Source data:

----------------------------------------

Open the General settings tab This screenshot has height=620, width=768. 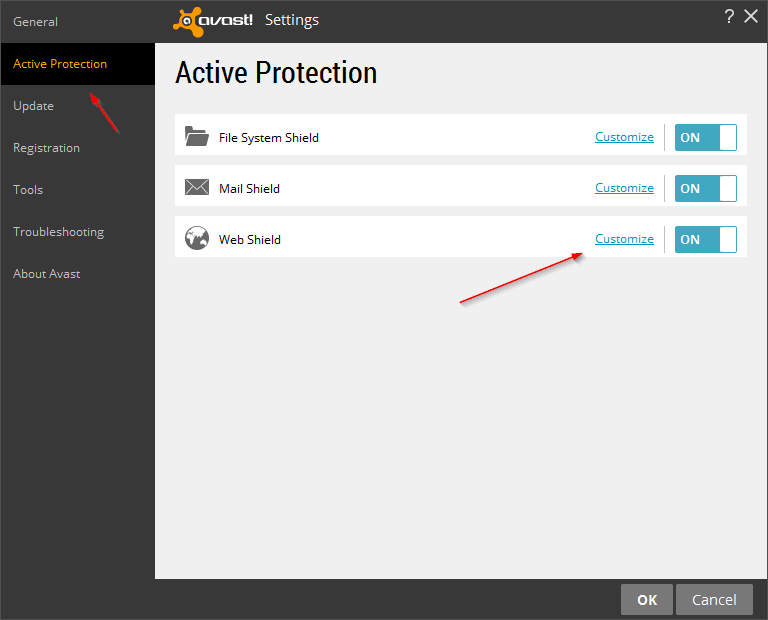coord(36,22)
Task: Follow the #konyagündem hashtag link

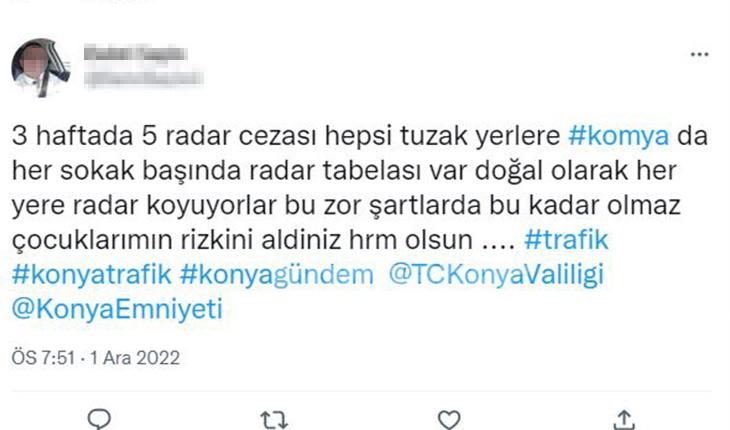Action: (277, 275)
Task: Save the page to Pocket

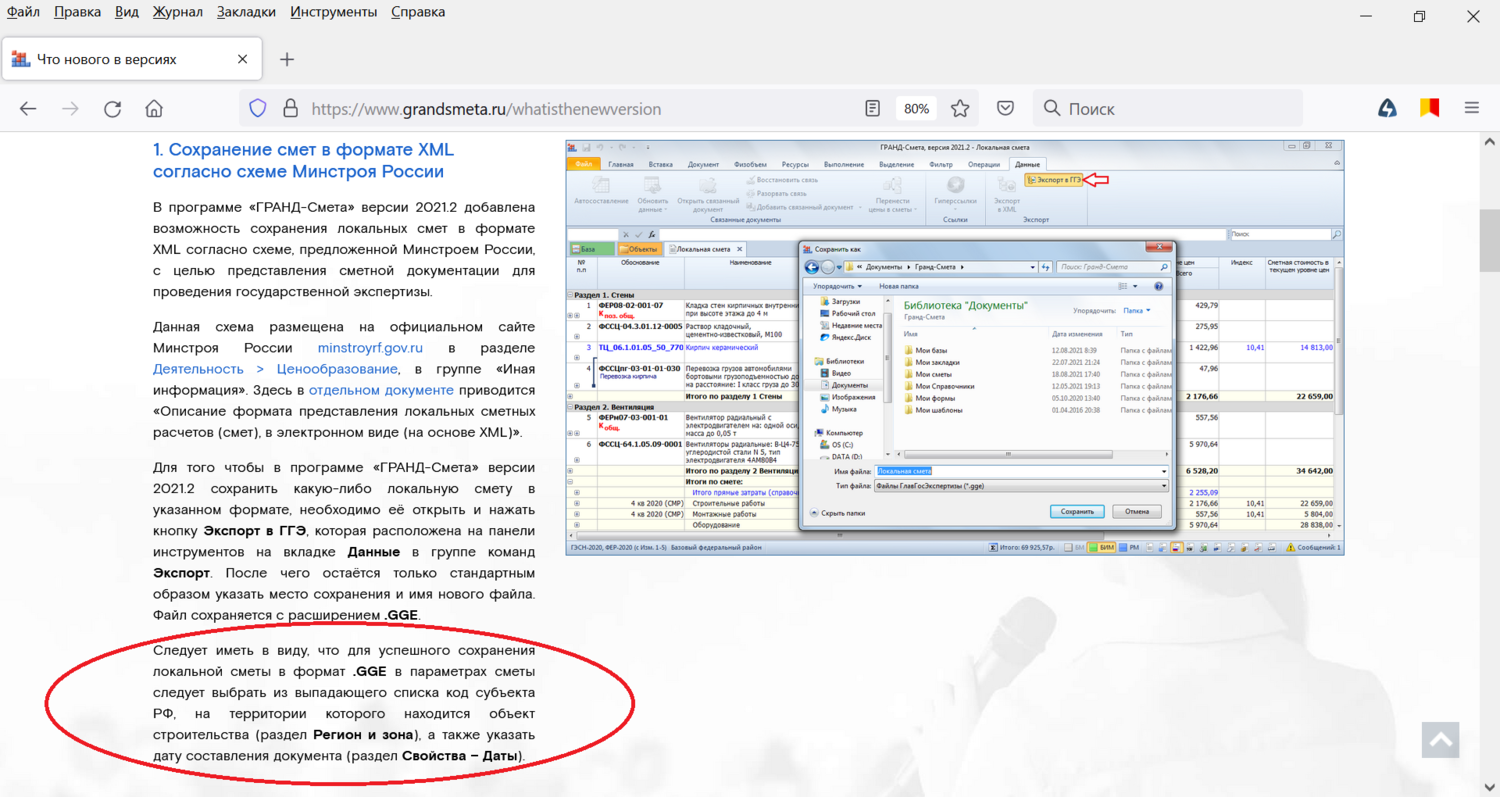Action: [1006, 109]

----------------------------------------

■ REQUIREMENT
Write out again, exactly, each line from the one with "Task: Follow the #konyagündem hashtag link" to the end of the entries. No pictures go in.

■ REPLY
Task: Follow the #konyagündem hashtag link

Action: (277, 275)
Task: Save the page to Pocket

Action: [1006, 109]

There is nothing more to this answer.